**Set problem:** Arrange every line of the material below as a Markdown table with two columns, "Row" for the row number and "Line" for the text of the line. Skip blank lines, and leave the pictures out of your answer.

**Dataset records:**
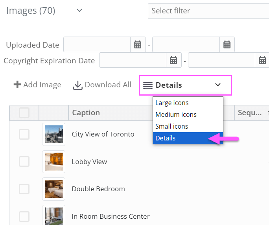Screen dimensions: 269x225
Task: Sort table by the Caption column header
Action: pyautogui.click(x=86, y=113)
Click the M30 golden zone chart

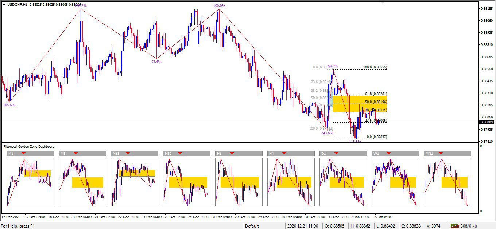[x=186, y=182]
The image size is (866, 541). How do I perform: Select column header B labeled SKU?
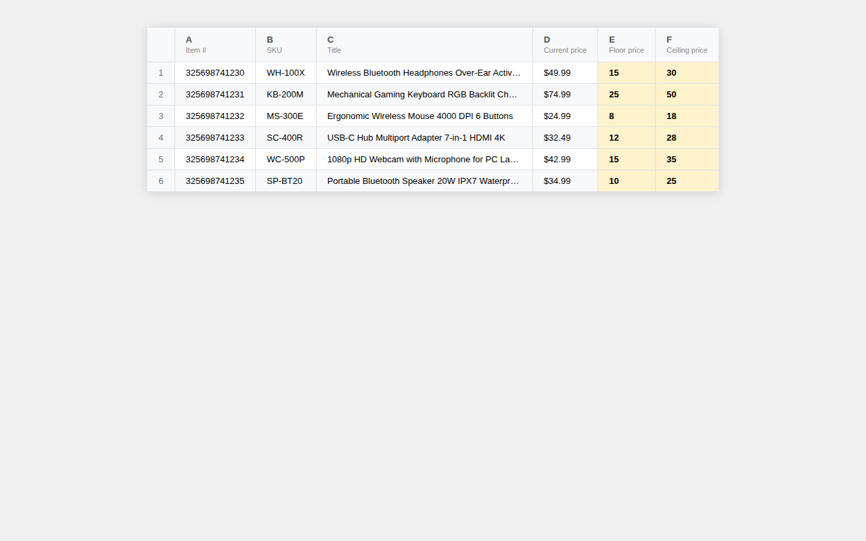285,45
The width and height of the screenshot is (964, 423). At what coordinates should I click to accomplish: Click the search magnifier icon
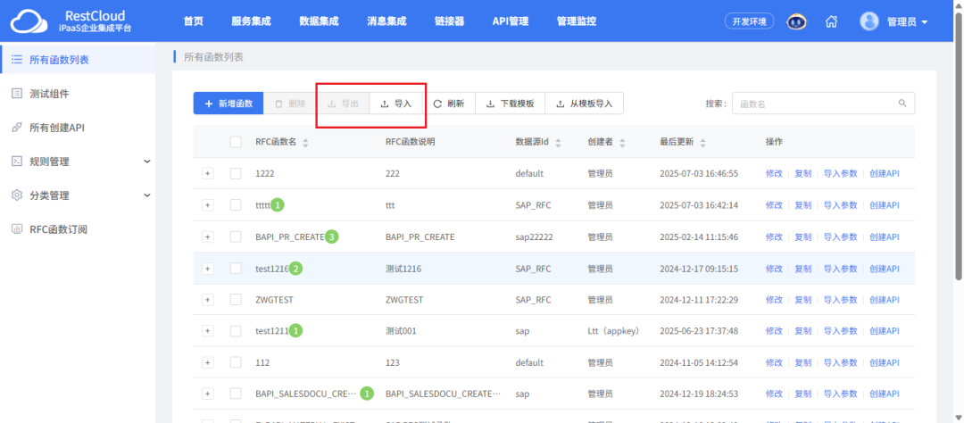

**Result for this task:**
| Row | Line |
|---|---|
| 1 | Screen dimensions: 269x225 |
| 2 | Task: Sort table by the Caption column header |
| 3 | Action: pyautogui.click(x=86, y=113) |
| 4 | Click the M30 golden zone chart |
| 5 | [x=186, y=182] |
| 6 | The image size is (866, 541). How do I perform: Select column header B labeled SKU? |
| 7 | 285,45 |
| 8 | The width and height of the screenshot is (964, 423). At what coordinates should I click to accomplish: Click the search magnifier icon |